§ Written exercise 1
In the post on Go's context library, what import path do you need for the library on Go 1.6 or earlier?
§ Written exercise 2
Pick up the post on Go's context library after its final sentence and continue writing it.

Using Go's 'context' library for making your logs make sense
One of the shiny new toys in Go 1.7 is the ‘context’ library. Not
shiny as in it is genuinely new. It started out at
golang.org/x/net/context
, which is where you’ll need to import it
from if you’re on 1.6 or before - but don’t worry, the old import path
is completely forwards compatible. This library has been considered
significant enough to make it into the standard library, and for good
reason.
It can be a little hard to see why it is so useful or how to employ the API in practice. In this post I’ll show how I’ve found it can be used for good effect for one important problem: correlating your production service’s logs. But you can also extend the trick for uses such as performance profiling, making sure your exceptions can be matched against your system logs and more. There’s also a few “anti-patterns”, or uses which are considered harmful.
By ‘service’ do you mean API service or what?
It doesn’t matter an awful lot. It could be a regular HTTP service of some kind, a consumer of kafka topics, a cog in a vast stream processing machine, anything - the key characteristic being that a single Go program is responsible for processing more than one independent thing at a time, or at some point you would want to switch it from processing one thing at a time to many things at the same time. Why else are you using Go?
Enough future tense. Give me some content. What does context
do?
context
enables a bunch of cool libraries implementing
cross-cutting concerns to get access to the stuff you know you
shouldn’t have to muck with all the time. Let me explain…
One of the things you’ll notice after not very long at all using Go is that it doesn’t really use global variables very much. This seems all well and good and clean when you’re writing your own code to implement logic, but quickly becomes problematic when it comes to calling or writing library code. Some very basic things that you didn’t realize assumed single-threaded operation and required a global, or used a thread local state variable in your old favorite language, all of a sudden now must be passed around as formal stack arguments.

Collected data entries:
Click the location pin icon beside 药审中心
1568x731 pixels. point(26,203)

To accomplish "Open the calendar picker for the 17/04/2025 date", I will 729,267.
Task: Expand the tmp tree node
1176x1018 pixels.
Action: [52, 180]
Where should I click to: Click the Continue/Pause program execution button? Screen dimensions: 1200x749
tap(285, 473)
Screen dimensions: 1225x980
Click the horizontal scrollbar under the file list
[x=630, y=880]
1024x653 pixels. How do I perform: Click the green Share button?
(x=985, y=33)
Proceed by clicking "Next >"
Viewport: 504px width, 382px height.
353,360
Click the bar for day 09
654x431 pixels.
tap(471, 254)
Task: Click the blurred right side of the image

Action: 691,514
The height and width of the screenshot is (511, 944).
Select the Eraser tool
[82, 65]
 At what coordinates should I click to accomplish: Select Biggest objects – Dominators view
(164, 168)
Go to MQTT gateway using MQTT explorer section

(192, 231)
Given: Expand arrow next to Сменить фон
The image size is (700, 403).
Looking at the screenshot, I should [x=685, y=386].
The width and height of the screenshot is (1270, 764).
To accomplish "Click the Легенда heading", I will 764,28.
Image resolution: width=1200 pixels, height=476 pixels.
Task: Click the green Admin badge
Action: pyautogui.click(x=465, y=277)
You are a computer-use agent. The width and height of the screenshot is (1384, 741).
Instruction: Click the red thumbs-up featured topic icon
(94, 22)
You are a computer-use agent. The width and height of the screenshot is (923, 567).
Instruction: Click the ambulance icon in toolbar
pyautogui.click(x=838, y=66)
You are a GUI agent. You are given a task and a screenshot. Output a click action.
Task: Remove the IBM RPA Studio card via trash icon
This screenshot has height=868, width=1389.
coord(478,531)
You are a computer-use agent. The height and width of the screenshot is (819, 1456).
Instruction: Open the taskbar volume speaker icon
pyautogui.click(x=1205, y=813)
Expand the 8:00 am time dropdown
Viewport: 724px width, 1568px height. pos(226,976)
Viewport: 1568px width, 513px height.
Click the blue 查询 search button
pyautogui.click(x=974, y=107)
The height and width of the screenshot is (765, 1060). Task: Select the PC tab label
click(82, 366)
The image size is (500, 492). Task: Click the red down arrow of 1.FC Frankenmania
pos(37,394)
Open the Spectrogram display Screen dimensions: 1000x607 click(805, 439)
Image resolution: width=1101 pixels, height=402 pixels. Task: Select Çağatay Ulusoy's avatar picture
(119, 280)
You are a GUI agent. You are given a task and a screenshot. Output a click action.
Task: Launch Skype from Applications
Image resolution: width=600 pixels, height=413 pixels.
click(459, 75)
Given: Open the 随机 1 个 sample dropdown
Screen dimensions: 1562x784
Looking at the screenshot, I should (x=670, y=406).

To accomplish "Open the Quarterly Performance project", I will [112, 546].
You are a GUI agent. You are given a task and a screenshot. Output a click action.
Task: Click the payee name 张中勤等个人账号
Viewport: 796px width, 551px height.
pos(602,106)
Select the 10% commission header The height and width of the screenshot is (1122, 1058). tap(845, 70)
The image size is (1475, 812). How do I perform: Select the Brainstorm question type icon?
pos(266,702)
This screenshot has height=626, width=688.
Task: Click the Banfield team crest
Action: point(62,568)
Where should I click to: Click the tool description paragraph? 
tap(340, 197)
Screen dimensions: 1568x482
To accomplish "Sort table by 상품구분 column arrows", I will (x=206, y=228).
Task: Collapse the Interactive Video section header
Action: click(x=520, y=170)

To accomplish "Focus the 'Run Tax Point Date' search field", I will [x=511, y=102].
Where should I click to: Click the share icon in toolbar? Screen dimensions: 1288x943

§ Task result 1
golang.org/x/net/context

§ Task result 2
Sometimes, this is a good thing - it documents the interdepencies between components. Other times, there isn’t a true dependency - one piece of code can operate with or without the extra information that would be in that global.
In the first case, you can keep using globals, making their access
safe using either a sync.Mutex
or by initializing them in an
init()
function. That works for truly global state, but then you
realize that because you have only one process with a bunch of
goroutines instead of one process per request if you’re from python,
or one thread per request if you’re from ruby or java, that globals
just won’t work for communicating optional, supplemental contextual
state. There is just nowhere to store this kind of per-request or
per-processing unit information except to pass it down, scope by
scope.
You could just keep adding extra function arguments, one per concern. This is fine and proper for true dependencies, but when you’re talking about concerns like logging or profiling, it just seems a bit ugly to pollute your function arguments for business logic with a log object, a database transaction handle, a profiling object, and whatever else. It’s also tedious and costly to do all that refactoring as solutions to new concerns are introduced.
You need another plan for this. That plan is context
.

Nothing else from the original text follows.